An Efficient Intracellular Delivery Vehicle for the CRISPR/Cas9 Gene Editing System and Other Proteins
Vincent M. Rotello, Ph.D.
• Novel delivery vehicle for the development of revolutionary CRISPR/Cas9-based therapeutic methods to treat genetic diseases
• Advanced tool for life science, drug discovery or biomedical research
• Efficient intracellular protein delivery system
• A general and efficient delivery system applicable to proteins of different physiochemical properties
• Easier than gene-based expression
• Protein avoids endosomal entrapment during delivery
• Highly efficient nuclear delivery of the Cas9 protein
• Highly efficient delivery of a range of proteins into the cell cytosol or destination organelle
This invention provides a general and efficient protein delivery platform that enables intracellular delivery of proteins having different physiochemical properties.
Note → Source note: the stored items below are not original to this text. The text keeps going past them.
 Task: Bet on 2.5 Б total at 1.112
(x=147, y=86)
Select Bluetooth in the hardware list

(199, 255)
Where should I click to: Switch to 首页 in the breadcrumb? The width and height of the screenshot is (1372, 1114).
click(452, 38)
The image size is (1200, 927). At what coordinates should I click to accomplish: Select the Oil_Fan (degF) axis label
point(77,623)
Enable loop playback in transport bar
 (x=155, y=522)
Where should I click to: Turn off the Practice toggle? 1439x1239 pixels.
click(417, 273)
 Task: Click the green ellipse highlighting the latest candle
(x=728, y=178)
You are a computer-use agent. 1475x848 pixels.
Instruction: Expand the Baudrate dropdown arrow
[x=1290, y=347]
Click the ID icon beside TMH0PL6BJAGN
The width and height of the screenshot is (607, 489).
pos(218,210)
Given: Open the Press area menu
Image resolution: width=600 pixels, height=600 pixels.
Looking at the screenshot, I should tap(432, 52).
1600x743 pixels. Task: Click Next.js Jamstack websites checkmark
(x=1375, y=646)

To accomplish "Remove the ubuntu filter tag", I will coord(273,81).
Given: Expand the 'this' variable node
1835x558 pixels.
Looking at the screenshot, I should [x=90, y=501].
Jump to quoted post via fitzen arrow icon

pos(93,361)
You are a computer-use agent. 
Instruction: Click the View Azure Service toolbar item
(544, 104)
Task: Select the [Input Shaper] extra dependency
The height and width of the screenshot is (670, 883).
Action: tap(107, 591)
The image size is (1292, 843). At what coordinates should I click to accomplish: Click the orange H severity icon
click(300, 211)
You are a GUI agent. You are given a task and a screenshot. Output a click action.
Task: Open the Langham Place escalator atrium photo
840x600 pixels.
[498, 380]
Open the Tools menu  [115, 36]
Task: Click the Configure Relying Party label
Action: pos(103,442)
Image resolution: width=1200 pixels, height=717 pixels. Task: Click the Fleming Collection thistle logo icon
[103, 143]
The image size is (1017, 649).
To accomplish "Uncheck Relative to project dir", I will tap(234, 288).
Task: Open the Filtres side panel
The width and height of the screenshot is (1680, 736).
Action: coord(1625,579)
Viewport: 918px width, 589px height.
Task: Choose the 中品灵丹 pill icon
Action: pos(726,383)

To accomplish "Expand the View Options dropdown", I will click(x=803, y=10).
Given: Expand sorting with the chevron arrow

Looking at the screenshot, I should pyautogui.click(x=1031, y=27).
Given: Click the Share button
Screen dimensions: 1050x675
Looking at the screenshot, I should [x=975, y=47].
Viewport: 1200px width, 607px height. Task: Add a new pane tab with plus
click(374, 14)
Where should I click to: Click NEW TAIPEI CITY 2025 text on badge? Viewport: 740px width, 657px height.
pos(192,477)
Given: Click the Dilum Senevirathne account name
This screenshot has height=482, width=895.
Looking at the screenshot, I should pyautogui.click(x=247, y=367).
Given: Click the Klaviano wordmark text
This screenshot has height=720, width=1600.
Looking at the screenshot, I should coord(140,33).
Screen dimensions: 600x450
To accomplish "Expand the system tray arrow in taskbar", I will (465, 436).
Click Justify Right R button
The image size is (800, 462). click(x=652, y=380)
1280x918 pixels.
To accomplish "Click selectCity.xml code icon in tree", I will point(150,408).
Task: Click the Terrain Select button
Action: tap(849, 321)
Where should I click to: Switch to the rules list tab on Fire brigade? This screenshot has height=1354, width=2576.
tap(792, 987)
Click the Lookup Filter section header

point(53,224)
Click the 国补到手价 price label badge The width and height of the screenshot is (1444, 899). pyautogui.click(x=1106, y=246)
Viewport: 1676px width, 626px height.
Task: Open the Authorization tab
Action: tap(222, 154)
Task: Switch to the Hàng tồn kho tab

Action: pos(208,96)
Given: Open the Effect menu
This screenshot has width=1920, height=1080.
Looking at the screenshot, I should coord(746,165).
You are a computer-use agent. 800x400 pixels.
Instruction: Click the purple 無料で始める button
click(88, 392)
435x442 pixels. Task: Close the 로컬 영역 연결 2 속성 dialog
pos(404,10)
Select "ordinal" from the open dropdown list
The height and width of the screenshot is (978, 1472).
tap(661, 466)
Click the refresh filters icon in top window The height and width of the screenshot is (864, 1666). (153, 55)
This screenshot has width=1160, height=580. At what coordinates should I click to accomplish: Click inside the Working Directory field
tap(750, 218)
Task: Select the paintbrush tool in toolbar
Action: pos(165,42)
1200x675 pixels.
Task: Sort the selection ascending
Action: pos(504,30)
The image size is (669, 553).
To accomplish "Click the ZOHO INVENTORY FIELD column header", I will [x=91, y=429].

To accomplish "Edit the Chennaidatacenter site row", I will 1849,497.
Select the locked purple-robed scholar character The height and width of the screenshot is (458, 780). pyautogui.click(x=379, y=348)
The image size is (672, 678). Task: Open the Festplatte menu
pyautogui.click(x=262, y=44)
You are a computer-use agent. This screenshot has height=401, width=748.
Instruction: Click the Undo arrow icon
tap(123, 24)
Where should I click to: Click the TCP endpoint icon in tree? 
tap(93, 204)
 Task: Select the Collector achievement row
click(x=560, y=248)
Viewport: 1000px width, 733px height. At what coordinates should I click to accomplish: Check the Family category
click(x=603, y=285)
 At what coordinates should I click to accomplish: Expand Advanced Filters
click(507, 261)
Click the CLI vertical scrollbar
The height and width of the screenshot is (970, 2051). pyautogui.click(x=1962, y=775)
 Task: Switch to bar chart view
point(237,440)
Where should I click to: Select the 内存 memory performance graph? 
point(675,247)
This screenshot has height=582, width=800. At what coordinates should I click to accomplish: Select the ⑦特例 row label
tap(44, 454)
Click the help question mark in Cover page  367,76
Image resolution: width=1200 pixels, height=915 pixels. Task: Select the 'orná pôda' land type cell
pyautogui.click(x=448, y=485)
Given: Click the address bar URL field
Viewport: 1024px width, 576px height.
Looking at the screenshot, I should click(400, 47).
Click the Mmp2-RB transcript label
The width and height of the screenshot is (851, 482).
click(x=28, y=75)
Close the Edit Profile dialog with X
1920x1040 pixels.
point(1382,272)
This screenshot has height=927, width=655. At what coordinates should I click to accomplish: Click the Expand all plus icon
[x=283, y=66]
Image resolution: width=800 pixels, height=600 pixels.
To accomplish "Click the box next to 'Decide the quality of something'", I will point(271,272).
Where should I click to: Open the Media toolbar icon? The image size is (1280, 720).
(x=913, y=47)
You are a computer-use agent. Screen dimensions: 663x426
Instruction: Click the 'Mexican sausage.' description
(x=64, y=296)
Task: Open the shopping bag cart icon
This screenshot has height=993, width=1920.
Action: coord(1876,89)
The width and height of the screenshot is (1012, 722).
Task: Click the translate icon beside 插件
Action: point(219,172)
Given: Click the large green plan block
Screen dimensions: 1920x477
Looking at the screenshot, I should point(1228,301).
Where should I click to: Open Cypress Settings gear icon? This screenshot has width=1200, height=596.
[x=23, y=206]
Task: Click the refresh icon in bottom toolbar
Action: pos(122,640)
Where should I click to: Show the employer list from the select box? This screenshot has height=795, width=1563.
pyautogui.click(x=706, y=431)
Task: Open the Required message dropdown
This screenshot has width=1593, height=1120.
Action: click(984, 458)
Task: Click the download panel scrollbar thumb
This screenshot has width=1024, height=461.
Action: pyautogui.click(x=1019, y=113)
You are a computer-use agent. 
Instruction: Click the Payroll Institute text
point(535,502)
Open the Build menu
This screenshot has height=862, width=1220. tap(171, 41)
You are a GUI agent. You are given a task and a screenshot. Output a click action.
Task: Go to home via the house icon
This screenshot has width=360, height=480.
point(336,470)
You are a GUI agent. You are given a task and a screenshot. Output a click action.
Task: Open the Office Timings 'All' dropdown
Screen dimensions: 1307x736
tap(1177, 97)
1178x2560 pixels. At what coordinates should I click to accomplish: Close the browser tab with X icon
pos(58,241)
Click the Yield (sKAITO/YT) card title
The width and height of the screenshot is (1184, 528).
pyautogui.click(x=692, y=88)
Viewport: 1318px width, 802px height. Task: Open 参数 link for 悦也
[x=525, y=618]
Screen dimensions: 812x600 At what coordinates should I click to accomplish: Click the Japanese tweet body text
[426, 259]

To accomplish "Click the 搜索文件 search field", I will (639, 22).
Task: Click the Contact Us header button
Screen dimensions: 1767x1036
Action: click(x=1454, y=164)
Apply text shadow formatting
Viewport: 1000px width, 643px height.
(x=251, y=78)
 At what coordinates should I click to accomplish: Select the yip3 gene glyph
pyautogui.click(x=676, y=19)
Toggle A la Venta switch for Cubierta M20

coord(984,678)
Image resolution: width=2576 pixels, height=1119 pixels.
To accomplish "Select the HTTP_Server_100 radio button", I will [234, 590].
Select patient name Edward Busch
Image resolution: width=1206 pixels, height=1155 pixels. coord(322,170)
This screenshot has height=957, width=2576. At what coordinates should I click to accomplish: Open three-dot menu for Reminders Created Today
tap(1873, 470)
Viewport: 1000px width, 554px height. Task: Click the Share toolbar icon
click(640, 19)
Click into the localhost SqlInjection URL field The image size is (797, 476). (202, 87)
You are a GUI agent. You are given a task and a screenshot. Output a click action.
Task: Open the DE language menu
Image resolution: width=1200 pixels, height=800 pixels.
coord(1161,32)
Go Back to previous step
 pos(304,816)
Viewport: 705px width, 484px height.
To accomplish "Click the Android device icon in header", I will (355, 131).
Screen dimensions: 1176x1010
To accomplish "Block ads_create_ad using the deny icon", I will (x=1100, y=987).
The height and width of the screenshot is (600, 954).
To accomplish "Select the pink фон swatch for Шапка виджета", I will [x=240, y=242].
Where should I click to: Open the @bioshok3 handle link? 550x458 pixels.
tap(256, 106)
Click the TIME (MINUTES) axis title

The delivery system involves the use of surface functionalized nanoparticles to form self-assembled superstructures with the protein to be delivered. The nanoparticle-protein assemblies effectively escape endosomal entrapment and rapidly deliver the protein into the cell cytosol or the targeting organelle. This protein delivery system has been successfully demonstrated for the efficient delivery of the CRISPR/Cas9 gene editing system as well as a number of other proteins with different physiochemical properties.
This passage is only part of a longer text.